= Hosic Report on the Reorganization of English in the Secondary Schools =

1917 American report

In 1917 the Hosic Report on the Reorganization of English in Secondary Schools placed courteous letter writing as a number one priority for education in the United States. This might provide rationale for why Pennell and Cusack (1924), writers of a manual for teachers of reading activities, included letter writing in suggested instructional activities. Other important activities suggested in the Hosic Report were expository writing, analysis of writing pieces, reports, literary composition, and debate.

In 1917, the Hosic Report on the Reorganization of English in the Secondary Schools was the first report to cite the relationship between speaking and writing, reported that the purpose of teaching composition was to enable the student to speak and write correctly to convince and interest the reader (Burrows, 1977). The first step was to cultivate sincerity through language; next to develop accuracy; and last to arouse artistic and individual expression. The goals focused on developing effective content and correct form including handwriting, spelling, grammar, capitals, and punctuation. Beyond these goals, importance was placed on enlarging vocabulary through reading. Reading authors with "concise and vigorous style" was encouraged so that the students could imitate "fine writing" (Burrows, 1977, p. 28).

From the 1917 Hosic Report, the teacher was urged to focus on developing the individual writer rather than certain forms and rules. The teacher was to observe and respond to the maturing of each student’s growth in thought and expression. This sounds very much like teachers were being instructed to teach in response to the individual learner rather than just deliver a scripted program. Teachers were told to offer many opportunities for students to write and speak on topics that were familiar and of interest to them so that they could give attention to correctness and present thoughts to convince and interest others. The belief was that composition should grow out of the experiences of the child.

The experiences included recent field trips and outside interests such as home activities and sports. Purpose and audience were stressed. In teaching composition, interesting content came first followed in importance by organization and then mechanics (punctuation, spelling, sentence structure, and word choice).

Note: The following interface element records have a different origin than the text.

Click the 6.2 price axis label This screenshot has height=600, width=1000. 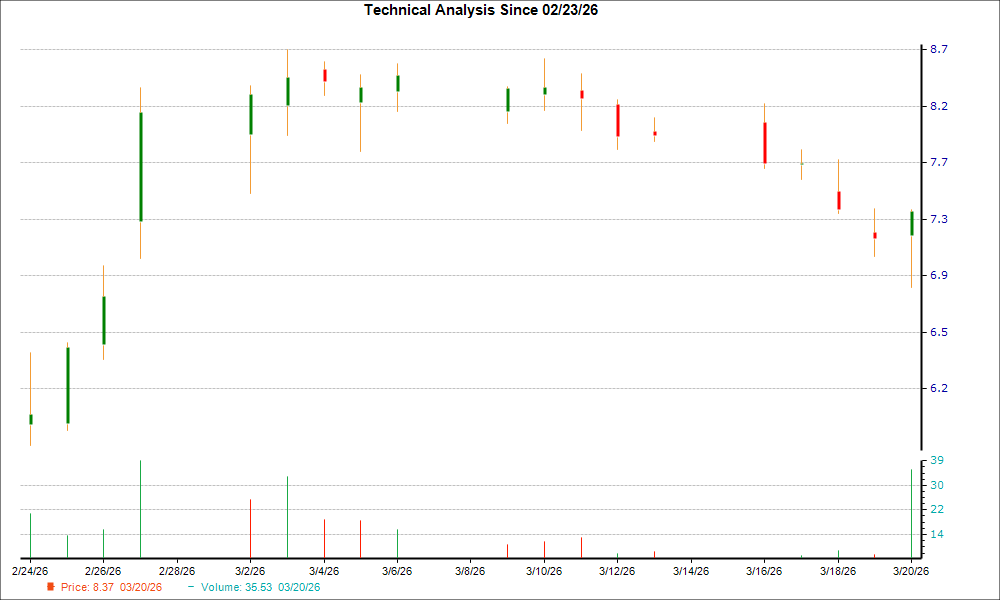[x=940, y=388]
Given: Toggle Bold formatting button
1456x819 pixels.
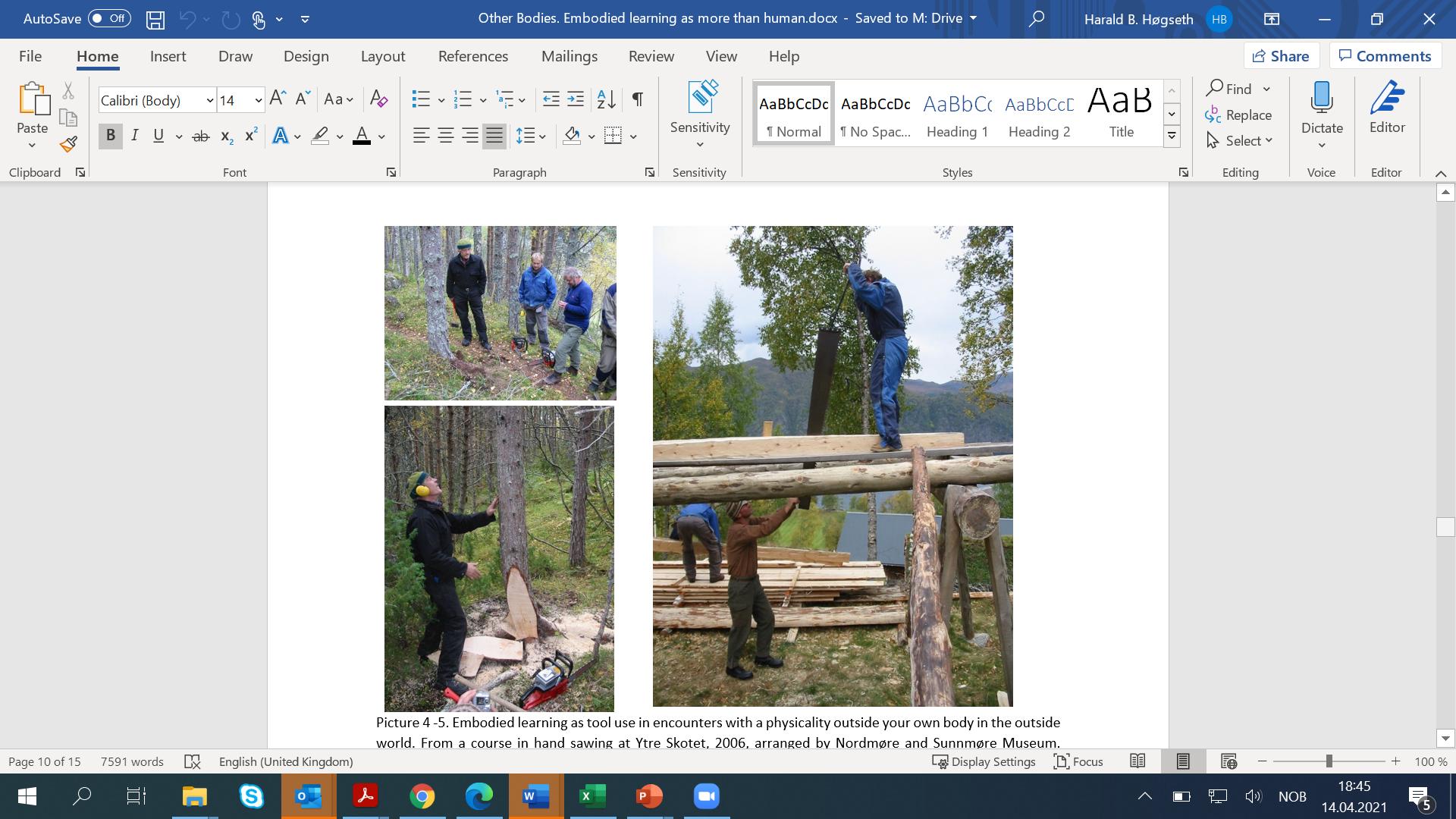Looking at the screenshot, I should pos(111,136).
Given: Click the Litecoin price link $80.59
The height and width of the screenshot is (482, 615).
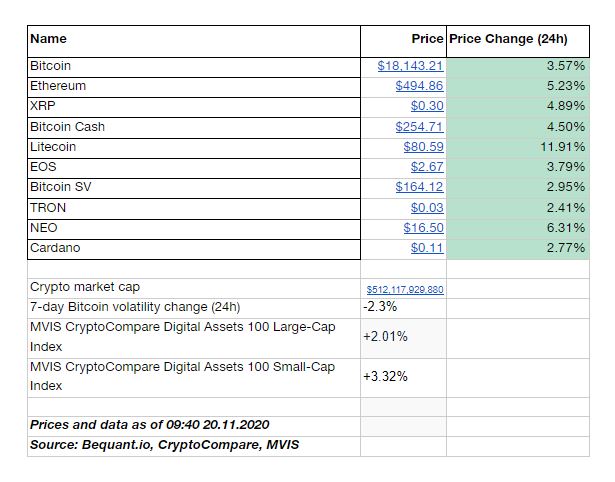Looking at the screenshot, I should 424,147.
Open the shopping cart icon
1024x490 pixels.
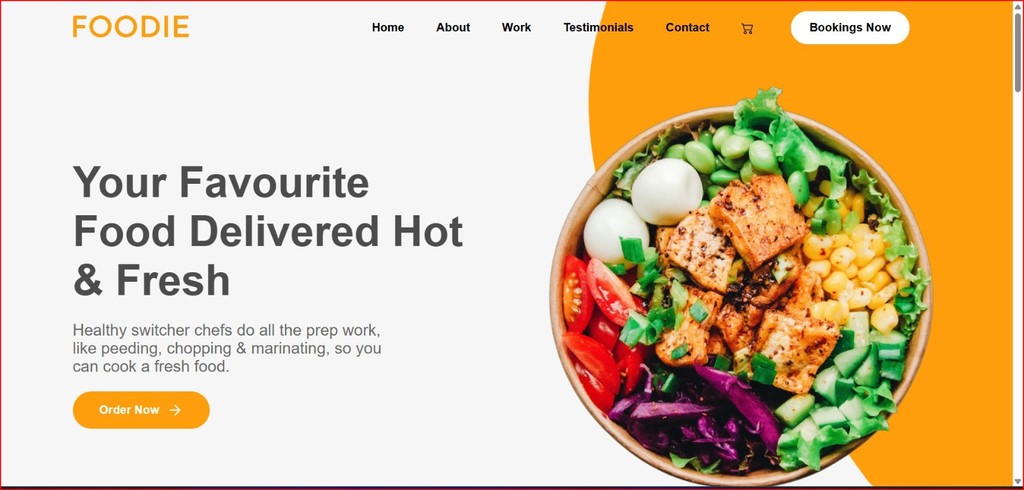tap(747, 28)
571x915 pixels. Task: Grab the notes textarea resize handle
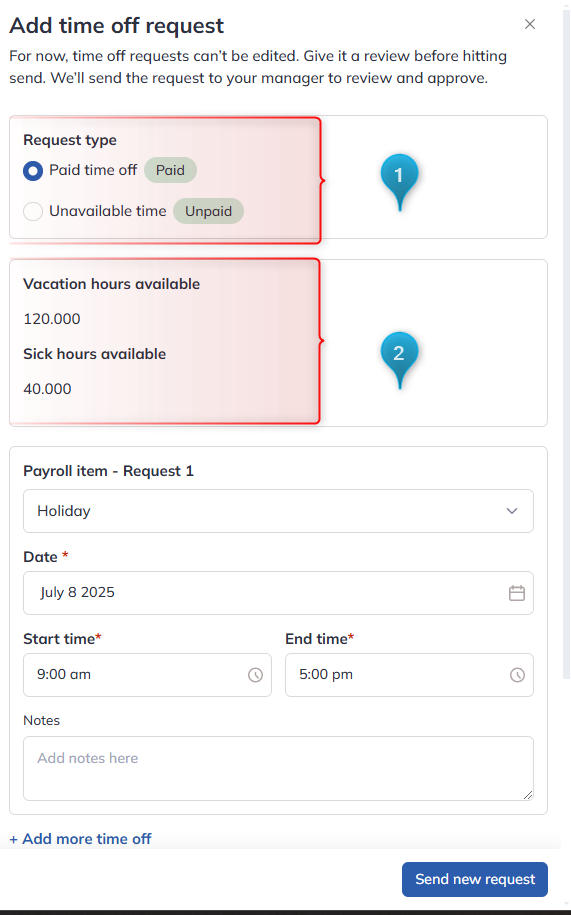click(x=528, y=795)
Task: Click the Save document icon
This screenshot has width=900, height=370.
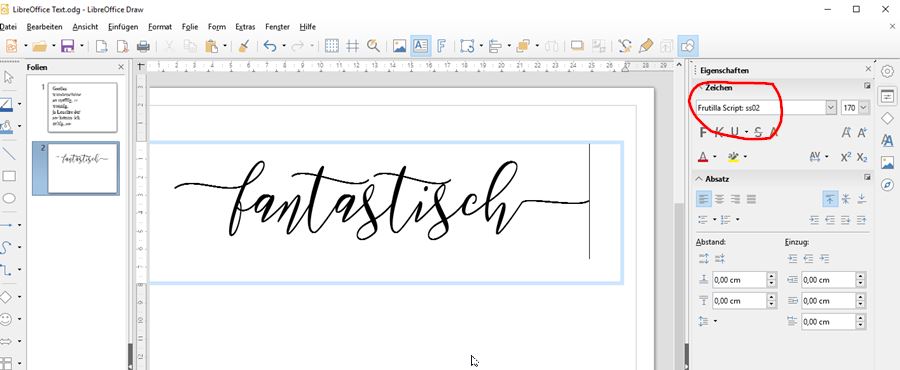Action: point(67,46)
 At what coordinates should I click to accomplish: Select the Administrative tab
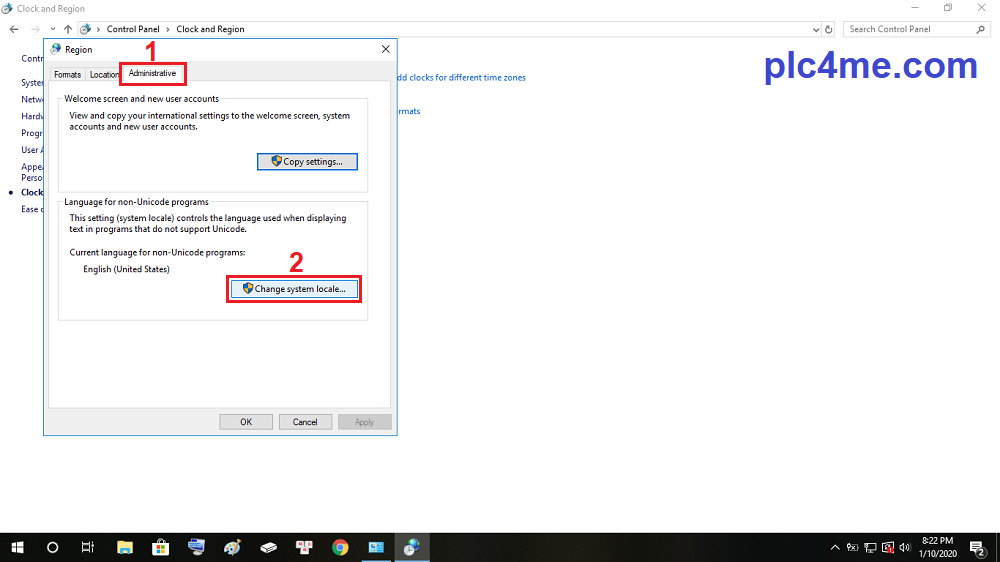tap(152, 73)
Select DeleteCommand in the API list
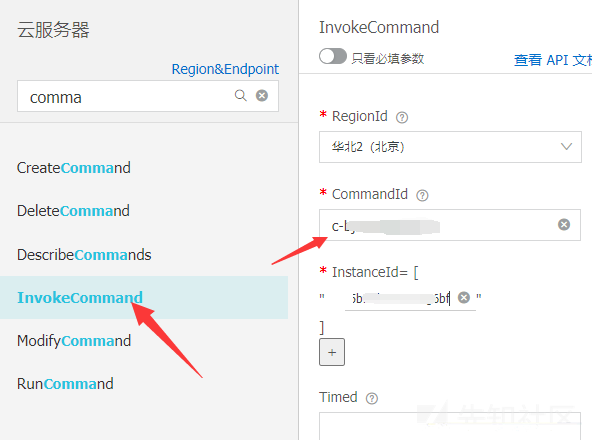 point(73,211)
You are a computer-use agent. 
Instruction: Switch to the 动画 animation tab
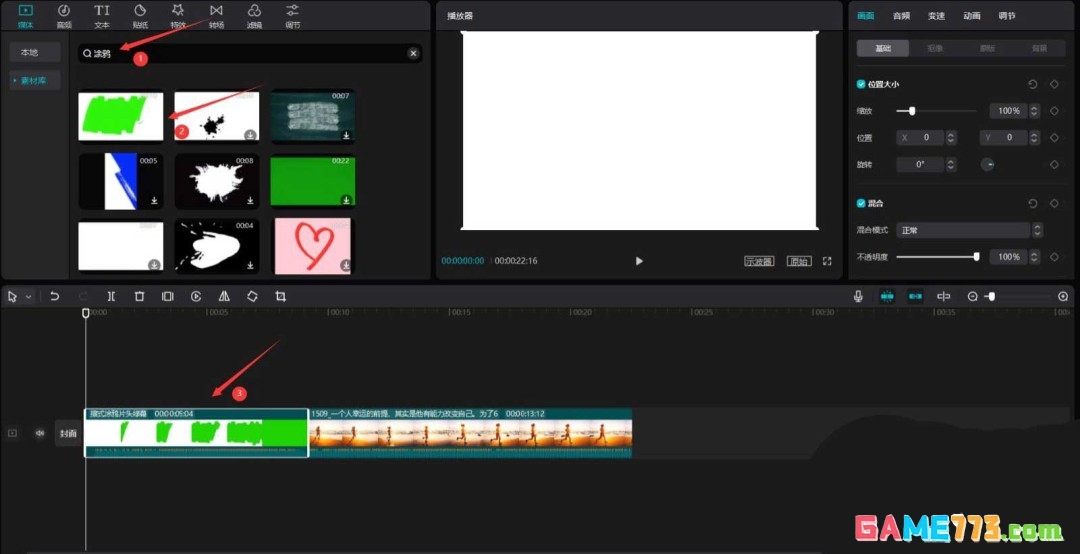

The Hosic report stated that fact writing and imaginative writing came from two types of minds. It went on to say that short story writing should not be a passing standard for students but that they should be given opportunities to see if they had a talent for it. For those that did show talent and interest, special training should be provided. The same was advocated for debating. Teachers were encouraged to use pictures to stimulate writing development using newspaper editorial cartoons as examples. Authentic purposes for letter writing with students’ interest as content were promoted. Letters by Stevenson, Dickens, Carroll, and Lincoln served as models for informal letter writing. Whose letters today would be excellent exemplars? The report mentioned that students who were clever at writing conversations which was a sign of character should have special training in dramatization and material for dramatizations could be used from local history. Smith (2002) reported that in 1920 (soon after this report) that suggestions for dramatizations followed longer stories in readers to support comprehension. Repeatedly, the Hosic Report stressed that the work should spring from the students' interests. It was after this report in the 1920s that Language Experience Charts based on children’s experiences were initiated. Reading material was developed by using students’ own compositions about their firsthand experiences (Smith, 2002). It was also at this time that ability grouping, flexible promotions, differentiated assignments, and promoting individual progression were reported (Smith, 2002, p. 183). The emphasis in writing and reading instruction at this time seemed to be giving birth to differentiated instruction and responding to student interest. The 1917 Hosic Report proposed that composition activities should come from the life of the student and "develop in him the power to express his individual experiences" (Burrows, 1977, p. 32). Developing the skill of oral composition was also a strong emphasis in order to develop the power to think in front of an audience and find language for personal expression.

James Hosic, author of this report, was an Emeritus professor at Teachers College, Columbia University as well as being the first Secretary (now Executive Director) of the National Council of Teachers of English from 1911 through 1920.